8 thoughts on “The Bitter Fruit of an Untended Orchard

  • Harry Lee says:

    Problem is this:
    The majority of people now embrace the parasitic life.
    Marxism promises people free everything. Then, once the people are enslaved by the idea that everything should be free, they are enslaved in All Ways That Human Beings Can Be Enslaved.
    The triumph of Evil eh.

  • STD says:

    Your a good apple Peter Smith

  • Granny Smith says:

    Economics has always been opaque to me, but now I think I get it. It’s all about sour grapes, tart apples and fruitfulness.
    When the buds are good and the grapes are sour you cut them down. Then, you make tarts, not spending anything on fruit—that’s a government function—give your apples away and if your orchard has a few rotten fruit you get some leaves from Mr Trump. But if the aged care sector expands there will be fewer tarts, possibly because you’ve given some apples away. For verily, he who gives thereafter has less.
    But wait! Great Scott and the Mighty Josh are handing out lots of magic apples to those whose orchards are untended. To point out that they should be saved for tomorrow would be sour grapes.

  • nfw says:

    Dear STD, it’s “you’re” which is the contraction of “you are”.

  • nfw says:

    Thirty-five years ago my wife and I heard politicians (to saying lying would only be tautological) tell us we had to save for the future and look after ourselves as the demands of welfare were too great and we could not count on gummint assistance. So we did just that. Now I see my self-managed superannuation assets down 25% on last FY; businesses and investments which we made to help provide jobs and boost the economy being destroyed; and now realised we were being played as fools while trying to do the right thing.

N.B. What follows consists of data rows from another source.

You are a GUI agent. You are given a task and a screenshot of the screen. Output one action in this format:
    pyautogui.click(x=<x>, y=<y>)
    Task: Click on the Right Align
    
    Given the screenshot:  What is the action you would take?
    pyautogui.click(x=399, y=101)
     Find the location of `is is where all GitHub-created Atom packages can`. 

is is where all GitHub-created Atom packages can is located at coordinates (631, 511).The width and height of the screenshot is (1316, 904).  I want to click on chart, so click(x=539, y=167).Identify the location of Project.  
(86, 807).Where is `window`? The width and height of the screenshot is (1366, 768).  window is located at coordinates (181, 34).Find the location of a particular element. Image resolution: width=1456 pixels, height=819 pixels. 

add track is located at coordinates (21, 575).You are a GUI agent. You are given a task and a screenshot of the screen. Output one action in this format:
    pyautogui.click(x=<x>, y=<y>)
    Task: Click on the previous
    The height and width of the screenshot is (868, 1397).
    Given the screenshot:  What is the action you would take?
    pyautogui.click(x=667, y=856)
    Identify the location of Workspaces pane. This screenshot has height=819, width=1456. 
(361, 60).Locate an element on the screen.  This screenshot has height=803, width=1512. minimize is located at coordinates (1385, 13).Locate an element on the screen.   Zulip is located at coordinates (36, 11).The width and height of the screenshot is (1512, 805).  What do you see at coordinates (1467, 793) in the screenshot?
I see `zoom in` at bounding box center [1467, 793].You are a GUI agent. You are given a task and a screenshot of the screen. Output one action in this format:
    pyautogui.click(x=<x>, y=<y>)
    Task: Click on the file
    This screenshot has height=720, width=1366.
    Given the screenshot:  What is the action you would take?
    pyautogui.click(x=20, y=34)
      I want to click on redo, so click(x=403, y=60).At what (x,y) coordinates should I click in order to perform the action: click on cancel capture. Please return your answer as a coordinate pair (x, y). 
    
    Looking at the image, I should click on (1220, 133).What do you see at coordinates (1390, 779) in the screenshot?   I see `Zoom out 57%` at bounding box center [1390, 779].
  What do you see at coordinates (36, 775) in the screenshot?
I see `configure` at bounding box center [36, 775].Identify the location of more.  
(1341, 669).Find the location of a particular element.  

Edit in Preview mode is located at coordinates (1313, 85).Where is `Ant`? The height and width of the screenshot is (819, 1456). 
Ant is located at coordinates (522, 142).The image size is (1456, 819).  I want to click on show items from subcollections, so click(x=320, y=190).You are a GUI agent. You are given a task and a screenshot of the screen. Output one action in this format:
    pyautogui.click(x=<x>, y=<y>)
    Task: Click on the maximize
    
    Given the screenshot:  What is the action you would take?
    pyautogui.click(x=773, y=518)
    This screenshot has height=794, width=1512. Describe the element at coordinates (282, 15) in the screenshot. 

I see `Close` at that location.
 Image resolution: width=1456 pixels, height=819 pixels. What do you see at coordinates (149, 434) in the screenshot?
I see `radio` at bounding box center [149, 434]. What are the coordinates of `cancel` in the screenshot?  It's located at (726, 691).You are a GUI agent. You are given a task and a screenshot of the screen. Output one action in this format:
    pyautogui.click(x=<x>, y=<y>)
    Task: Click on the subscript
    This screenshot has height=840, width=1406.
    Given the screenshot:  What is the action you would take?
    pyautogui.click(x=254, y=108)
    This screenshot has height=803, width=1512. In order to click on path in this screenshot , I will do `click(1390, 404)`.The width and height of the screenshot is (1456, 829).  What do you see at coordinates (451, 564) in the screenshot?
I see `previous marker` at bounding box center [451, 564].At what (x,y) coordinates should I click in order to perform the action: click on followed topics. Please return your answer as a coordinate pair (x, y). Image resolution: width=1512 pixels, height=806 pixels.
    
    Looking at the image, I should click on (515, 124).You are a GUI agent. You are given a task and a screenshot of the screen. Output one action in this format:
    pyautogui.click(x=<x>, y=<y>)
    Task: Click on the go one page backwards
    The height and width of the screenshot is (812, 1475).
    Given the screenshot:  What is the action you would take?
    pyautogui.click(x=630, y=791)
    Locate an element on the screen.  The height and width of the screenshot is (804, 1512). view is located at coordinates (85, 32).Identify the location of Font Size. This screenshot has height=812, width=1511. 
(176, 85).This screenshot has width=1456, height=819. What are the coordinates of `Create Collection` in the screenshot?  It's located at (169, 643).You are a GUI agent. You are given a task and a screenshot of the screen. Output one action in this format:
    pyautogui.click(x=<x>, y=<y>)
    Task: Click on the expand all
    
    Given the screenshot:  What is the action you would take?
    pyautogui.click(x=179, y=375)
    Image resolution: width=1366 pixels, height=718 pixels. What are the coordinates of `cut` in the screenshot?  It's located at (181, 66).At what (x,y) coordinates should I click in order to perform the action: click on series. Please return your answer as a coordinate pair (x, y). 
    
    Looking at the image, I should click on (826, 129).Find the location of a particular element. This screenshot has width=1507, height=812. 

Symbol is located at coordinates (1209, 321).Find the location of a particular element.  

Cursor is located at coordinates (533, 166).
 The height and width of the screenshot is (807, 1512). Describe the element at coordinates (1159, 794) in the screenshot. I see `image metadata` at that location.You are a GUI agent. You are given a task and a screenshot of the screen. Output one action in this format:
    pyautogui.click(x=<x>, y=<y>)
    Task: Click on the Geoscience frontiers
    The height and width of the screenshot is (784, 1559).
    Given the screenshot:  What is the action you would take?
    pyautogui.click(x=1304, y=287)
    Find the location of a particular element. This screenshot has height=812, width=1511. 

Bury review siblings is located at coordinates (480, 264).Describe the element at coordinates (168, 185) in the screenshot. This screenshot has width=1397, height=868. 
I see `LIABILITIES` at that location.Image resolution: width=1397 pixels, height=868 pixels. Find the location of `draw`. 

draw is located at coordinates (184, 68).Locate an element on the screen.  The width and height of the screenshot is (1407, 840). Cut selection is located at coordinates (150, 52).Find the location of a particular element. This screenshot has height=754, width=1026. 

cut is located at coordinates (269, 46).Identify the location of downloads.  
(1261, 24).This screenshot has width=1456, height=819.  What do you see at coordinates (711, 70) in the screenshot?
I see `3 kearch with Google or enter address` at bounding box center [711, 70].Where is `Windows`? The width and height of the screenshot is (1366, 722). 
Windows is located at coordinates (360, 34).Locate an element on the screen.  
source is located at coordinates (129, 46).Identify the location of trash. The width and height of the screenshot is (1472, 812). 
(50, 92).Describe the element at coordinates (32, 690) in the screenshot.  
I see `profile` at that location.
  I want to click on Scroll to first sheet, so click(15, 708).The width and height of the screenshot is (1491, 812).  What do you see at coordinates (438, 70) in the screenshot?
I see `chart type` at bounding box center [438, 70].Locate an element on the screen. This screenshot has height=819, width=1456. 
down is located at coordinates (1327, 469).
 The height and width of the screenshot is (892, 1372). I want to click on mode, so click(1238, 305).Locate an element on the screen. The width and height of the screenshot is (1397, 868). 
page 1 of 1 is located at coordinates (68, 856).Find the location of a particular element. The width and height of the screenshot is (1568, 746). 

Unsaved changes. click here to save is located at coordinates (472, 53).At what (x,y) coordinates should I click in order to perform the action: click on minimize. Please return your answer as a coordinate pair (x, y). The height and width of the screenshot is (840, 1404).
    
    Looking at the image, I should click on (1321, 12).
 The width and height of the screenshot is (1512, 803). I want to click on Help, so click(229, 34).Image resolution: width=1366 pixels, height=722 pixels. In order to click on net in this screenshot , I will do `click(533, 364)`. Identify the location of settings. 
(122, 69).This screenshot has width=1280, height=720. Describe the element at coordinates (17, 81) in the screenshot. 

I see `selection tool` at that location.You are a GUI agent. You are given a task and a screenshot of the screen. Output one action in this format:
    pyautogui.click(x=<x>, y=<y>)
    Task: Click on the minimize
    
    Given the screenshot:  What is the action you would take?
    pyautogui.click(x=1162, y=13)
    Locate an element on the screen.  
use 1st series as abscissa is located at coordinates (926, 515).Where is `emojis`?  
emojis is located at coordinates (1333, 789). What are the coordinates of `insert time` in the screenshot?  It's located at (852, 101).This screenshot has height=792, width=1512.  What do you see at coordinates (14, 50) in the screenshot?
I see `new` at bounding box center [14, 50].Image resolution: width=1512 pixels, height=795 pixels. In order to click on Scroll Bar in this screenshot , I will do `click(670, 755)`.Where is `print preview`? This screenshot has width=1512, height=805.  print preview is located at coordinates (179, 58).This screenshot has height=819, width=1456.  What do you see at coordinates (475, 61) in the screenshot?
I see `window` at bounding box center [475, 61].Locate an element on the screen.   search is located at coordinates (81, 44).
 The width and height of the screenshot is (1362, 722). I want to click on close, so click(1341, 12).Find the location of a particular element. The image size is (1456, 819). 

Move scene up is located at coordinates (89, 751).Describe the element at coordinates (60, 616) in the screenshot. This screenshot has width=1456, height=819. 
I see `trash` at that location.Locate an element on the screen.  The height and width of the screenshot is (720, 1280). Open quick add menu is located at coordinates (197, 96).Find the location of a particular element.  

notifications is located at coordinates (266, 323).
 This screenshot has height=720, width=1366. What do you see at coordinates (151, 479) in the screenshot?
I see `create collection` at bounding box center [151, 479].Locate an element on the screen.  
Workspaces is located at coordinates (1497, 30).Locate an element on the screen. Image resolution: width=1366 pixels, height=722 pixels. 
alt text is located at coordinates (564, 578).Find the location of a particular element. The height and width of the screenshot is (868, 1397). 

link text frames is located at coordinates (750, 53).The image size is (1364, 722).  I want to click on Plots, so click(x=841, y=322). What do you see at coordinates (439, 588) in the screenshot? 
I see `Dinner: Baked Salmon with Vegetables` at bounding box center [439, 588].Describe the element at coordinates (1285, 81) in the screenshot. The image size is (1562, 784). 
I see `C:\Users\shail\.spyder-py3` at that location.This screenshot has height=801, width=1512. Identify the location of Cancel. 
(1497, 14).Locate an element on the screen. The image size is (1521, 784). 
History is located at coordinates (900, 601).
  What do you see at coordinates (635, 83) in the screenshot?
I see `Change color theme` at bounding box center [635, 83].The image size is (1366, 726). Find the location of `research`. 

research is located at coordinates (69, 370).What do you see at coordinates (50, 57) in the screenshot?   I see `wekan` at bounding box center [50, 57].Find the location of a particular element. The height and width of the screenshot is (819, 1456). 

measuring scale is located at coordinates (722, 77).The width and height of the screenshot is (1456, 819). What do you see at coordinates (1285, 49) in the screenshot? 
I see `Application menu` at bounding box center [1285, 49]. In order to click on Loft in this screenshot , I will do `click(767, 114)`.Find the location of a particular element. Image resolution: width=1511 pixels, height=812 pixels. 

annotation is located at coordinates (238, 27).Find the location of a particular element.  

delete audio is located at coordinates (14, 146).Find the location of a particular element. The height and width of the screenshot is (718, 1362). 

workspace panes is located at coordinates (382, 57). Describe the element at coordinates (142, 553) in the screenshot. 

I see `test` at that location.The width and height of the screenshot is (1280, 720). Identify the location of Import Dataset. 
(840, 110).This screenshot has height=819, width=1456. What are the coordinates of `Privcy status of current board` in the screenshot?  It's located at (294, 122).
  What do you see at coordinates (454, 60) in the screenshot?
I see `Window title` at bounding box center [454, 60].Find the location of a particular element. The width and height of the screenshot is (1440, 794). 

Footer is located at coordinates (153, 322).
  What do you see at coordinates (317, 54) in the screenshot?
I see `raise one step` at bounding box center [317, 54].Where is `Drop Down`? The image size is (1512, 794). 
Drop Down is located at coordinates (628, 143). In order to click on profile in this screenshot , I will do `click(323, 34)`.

But we are always buoyed by the knowledge thieving lying politicians and their never-worked-so-hard-in-their -lives public servants, which includes trough swilling judges and their hangers-on, continued to be paid full freight in the knowledge their pensions are protected. And here we thought “we were all in this together”. And they continue to lie to us about the Wuhan Flu and the poison they demand we take to help their global elite mates.

  • Harry Lee says:

    Peter Smith does excellent work -offering education about the ways economics works.
    Now e must focus on reducing if not eliminating the impediments to wealth-creation that are part of the (sadly suicidal) accepted fabric of the Australian social-economic system , viz:
    -the tax regime that strongly discourages entrepreneurial investment and stymies strong management in key value-add high-margin enterprises
    -the union control of labour markets
    -the anti-free enterprise formal/legislated regulatory clamps on business development
    -the informal but powerful anti-business activities conducted by public servants at Federal, State/Territory, and Council levels
    -the anti-business ideology that shapes/elevates what is channeled by the ABC, SBS, much of the commercial media, and the education systems.
    -the insanity of reduction/elimination of the use of fossil fuels
    -the insanity of the prohibition of the development of a full-scale nuclear industry.
    -immigration/refugee inflow that brings in a majority of future ALP voters and groups that are and will remain permanent nett drains on Treasury funds.
    Yes, these are all results of the ALP-union-Greenist-marxist anti-Westernism that now fully dominates Our Once Fair Land that once had a promising future.

  • STD says:

    In regard to Islam, we hear what your saying , but we would like to know what your thinking. For an up to date briefing on the silent question, head to the Koran.

  • STD says:

    Nfw, thank you for the heads up. Of course ,silly me, there’s yaw in a flight as there is yaw in your rudder as you are in your summation, you are studiously right, therefore you’re correct.